Provided information:
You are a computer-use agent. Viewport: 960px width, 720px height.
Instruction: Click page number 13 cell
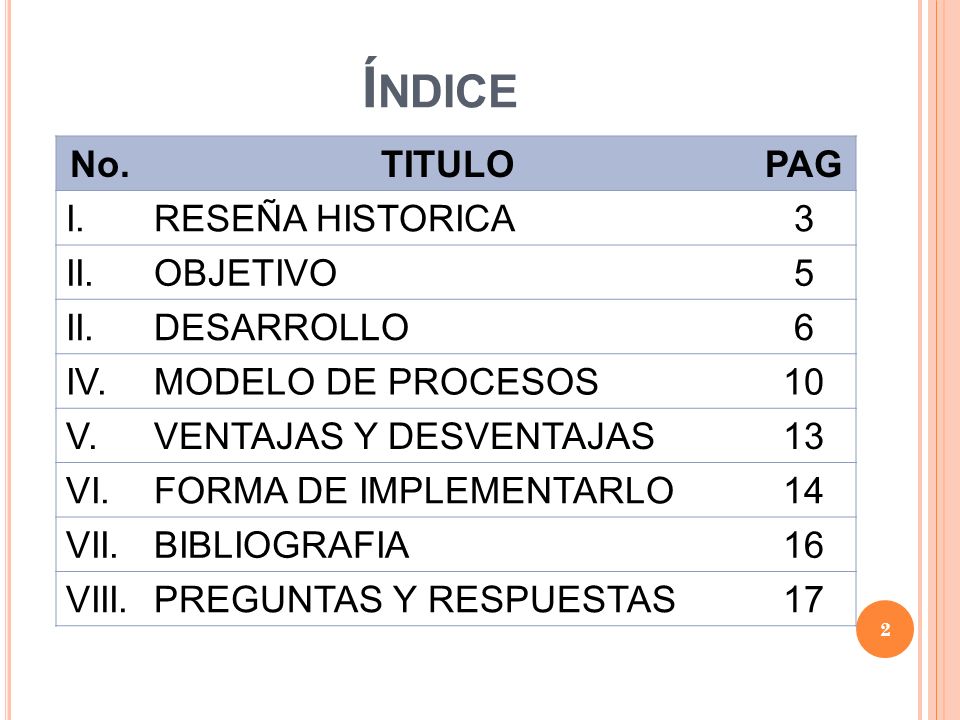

==

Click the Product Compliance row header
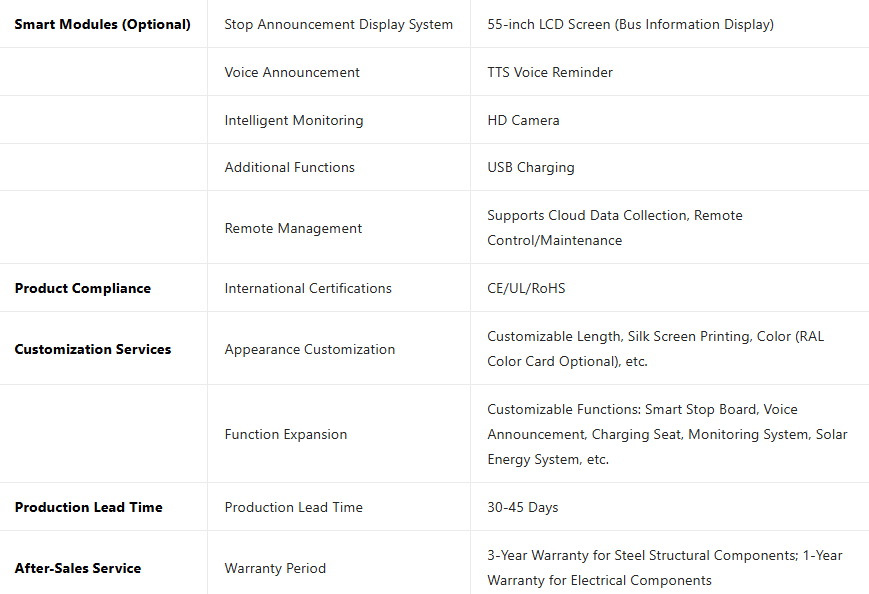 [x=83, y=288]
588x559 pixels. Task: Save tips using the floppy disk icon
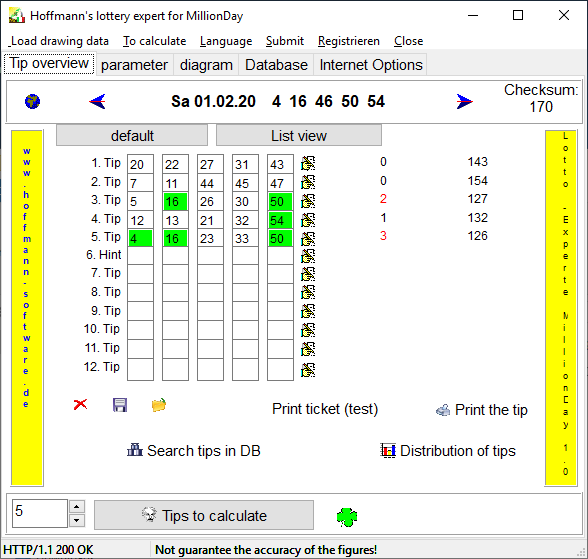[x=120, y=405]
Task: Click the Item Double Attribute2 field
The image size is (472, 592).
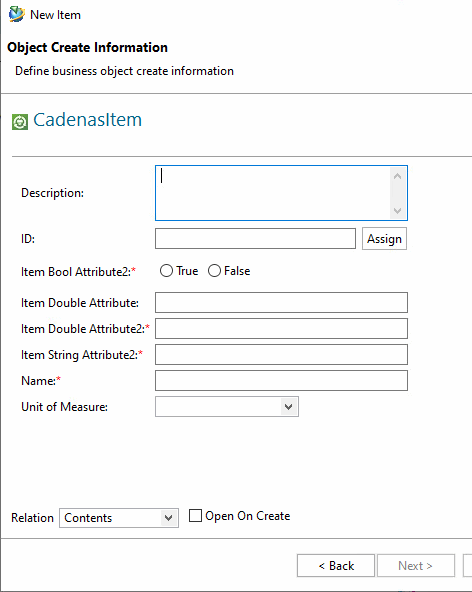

Brief:
Your answer should be the exact lines above from the one containing "Click the Product Compliance row header" through the one containing "The image size is (472, 592).", with both end lines kept and the pictures removed, please.

Written response:
Click the Product Compliance row header
 [x=83, y=288]
588x559 pixels. Task: Save tips using the floppy disk icon
[x=120, y=405]
Task: Click the Item Double Attribute2 field
The image size is (472, 592).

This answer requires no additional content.